Employment Ads Perpetuate Traditional Gender Roles, Study Finds

May 17, 2011
Behavioral Science, Diversity

Subtle signals found in job announcements

DURHAM, N.C. — Recent graduates browsing job announcements may not be conscious of it, but employment ads can signal whether a job is typically held by men or women, according to researchers at Duke University's Fuqua School of Business, Princeton University and the University of Waterloo.

The clues come in the form of gendered words like competitive and dominant (male) versus compassionate and nurturing (female), the researchers report. Both men and women show a preference for job descriptions matching their gender, women more strongly so. But no one in the study was aware of the effect, the researchers discovered.

The study appears online in the Journal of Personality and Social Psychology and will appear in an upcoming print issue.
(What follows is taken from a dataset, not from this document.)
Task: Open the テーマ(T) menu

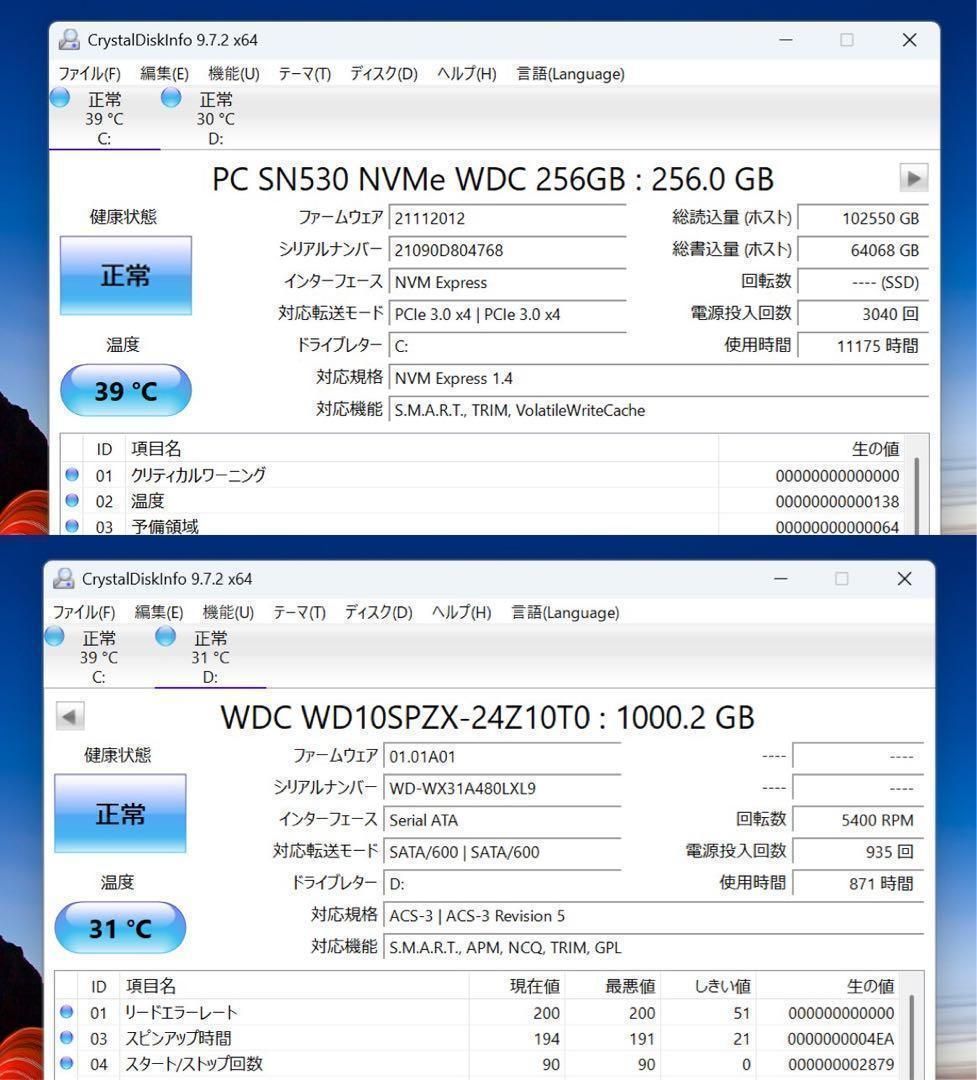Action: pyautogui.click(x=302, y=73)
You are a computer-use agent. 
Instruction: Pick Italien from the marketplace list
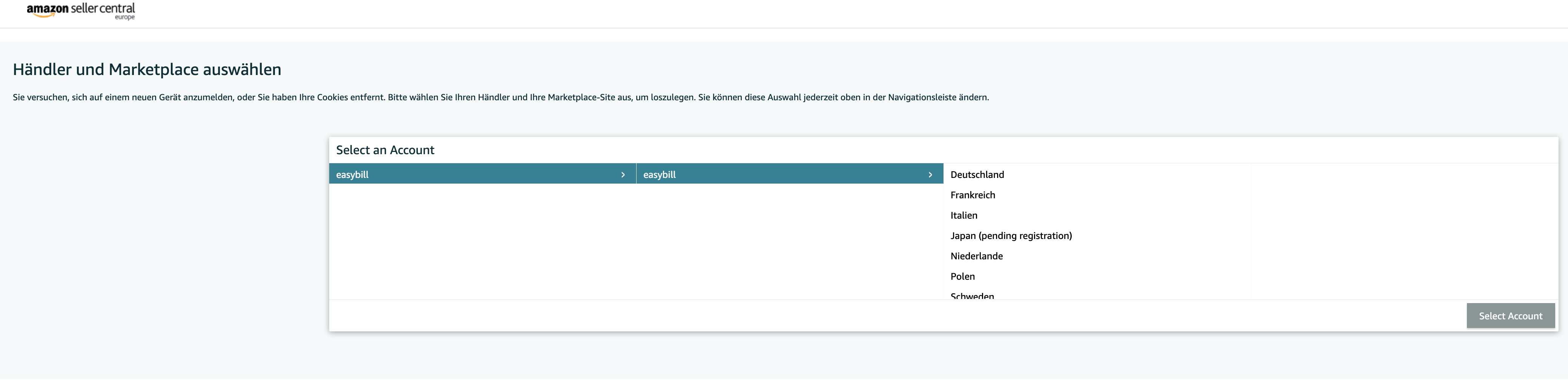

"Our research suggests these signals may perpetuate gender inequality in the workplace," said senior author Aaron Kay, associate professor of management, psychology and neuroscience at Fuqua. "When we ask people why they don't like a job, they come up with all kinds of explanations. Not one participant picked up on gendered language."

Kay and co-authors Danielle Gaucher, a postdoctoral scholar at Princeton University and former graduate student at the University of Waterloo, and Justin Friesen, a graduate student at the University of Waterloo, examined more than 4,000 recent job ads. After finding gender-based wording differences in employment postings, the team used those differences to create masculine and feminine job advertisements for identical positions, then asked people to rate the jobs.

For example, the masculine advertisement for a registered nurse read, "We are determined to deliver superior medical treatment tailored to each individual patient," while the feminine advertisement said, "We are committed to providing top quality health care that is sympathetic to the needs of our patients."

"We found these wording differences affected the job's appeal independent of the type of job it was," Friesen said. "When we used more masculine wording, the traditionally female-dominated jobs became more appealing to men. Using more feminine wording made the traditionally male-dominated jobs more appealing to women."

This unconscious response could be one reason why women are less likely to apply to jobs traditionally held by men, including those in science and technology, said Kay. 
"People don't realize the cues being sent to them," Kay said. "Consistently finding certain jobs less appealing—without being aware of the external reasons why—may lead some women away from occupations they may otherwise have found interesting."

Because every study participant missed the presence of gendered language, the researchers believe it's likely that companies unintentionally place gendered job advertisements.

"Many companies want to diversify," Gaucher said. "Companies that use highly masculine wording may, in reality, be just as welcoming to their female employees as they are to their male employees."

The researchers received funding from the Social Sciences and Humanities Research Council of Canada.